Source document –
At Canva, our mission is to democratize design and empower creativity and visual expression for every person, on every platform. Since launch in April 2013, our user base has grown exponentially, amassing over 15 million users in over 100 languages, making us one of the world's fastest-growing technology companies.
As engineers, we're fortunate and proud to be able to say that our work is used by millions of people all over the world. So for us, reliability must be a feature, not a "nice to have" - it is crucial that we, as engineers, ensure that the Canva experience is uninterrupted for the growing millions using the platform. We're doubling-down on this initiative by building a new team within our broader infrastructure group.
This is an opportunity to be one of the founding members of Canva's Chaos Engineering team. The Chaos Engineering team is responsible for ensuring that all of the resiliency measures that have been developed and implemented are working as expected. When they don't work, we're responsible for working with other engineering teams across the business to investigate and remediate the issues. Sometimes the solution may be a straightforward and pragmatic fix. Other times, it may require the ground-up development of new tools to ensure the issue is resolved going forward.

Request a – From the Canva Chaos Engineering posting, reproduce the passage starting with "At Canva, our" and going on through "fastest-growing technology companies.".

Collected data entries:

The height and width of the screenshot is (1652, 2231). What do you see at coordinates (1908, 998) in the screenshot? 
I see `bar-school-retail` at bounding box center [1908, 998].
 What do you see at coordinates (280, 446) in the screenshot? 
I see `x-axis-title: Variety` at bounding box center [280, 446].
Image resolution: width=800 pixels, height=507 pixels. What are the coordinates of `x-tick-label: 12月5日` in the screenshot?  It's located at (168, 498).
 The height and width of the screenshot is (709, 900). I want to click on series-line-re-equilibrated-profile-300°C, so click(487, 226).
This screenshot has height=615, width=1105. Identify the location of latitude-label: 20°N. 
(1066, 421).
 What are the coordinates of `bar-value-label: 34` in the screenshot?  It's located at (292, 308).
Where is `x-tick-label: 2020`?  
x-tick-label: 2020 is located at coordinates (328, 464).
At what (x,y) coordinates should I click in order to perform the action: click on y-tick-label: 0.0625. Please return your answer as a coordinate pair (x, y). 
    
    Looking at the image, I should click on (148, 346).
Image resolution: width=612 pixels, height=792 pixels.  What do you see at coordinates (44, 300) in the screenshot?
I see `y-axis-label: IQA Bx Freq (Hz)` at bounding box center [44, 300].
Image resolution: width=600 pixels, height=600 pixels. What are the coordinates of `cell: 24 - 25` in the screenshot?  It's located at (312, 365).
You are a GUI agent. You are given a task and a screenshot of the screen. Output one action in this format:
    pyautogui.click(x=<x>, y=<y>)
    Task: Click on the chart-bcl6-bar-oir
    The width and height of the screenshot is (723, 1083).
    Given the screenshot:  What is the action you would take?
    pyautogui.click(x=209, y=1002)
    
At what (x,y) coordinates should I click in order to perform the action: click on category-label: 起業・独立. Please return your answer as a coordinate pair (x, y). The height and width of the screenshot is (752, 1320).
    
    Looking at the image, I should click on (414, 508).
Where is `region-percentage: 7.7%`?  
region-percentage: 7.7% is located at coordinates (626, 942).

Request b – Express the rows starting with the line that contains "This screenshot has" and going on through the line that contains "x-tick-label: 2020 is" as a numbered list, both of those lines included and blank lines left out.

Answer area a –
At Canva, our mission is to democratize design and empower creativity and visual expression for every person, on every platform. Since launch in April 2013, our user base has grown exponentially, amassing over 15 million users in over 100 languages, making us one of the world's fastest-growing technology companies.

Answer area b –
1. This screenshot has height=615, width=1105. Identify the location of latitude-label: 20°N. 
2. (1066, 421).
3.  What are the coordinates of `bar-value-label: 34` in the screenshot?  It's located at (292, 308).
4. Where is `x-tick-label: 2020`?  
5. x-tick-label: 2020 is located at coordinates (328, 464).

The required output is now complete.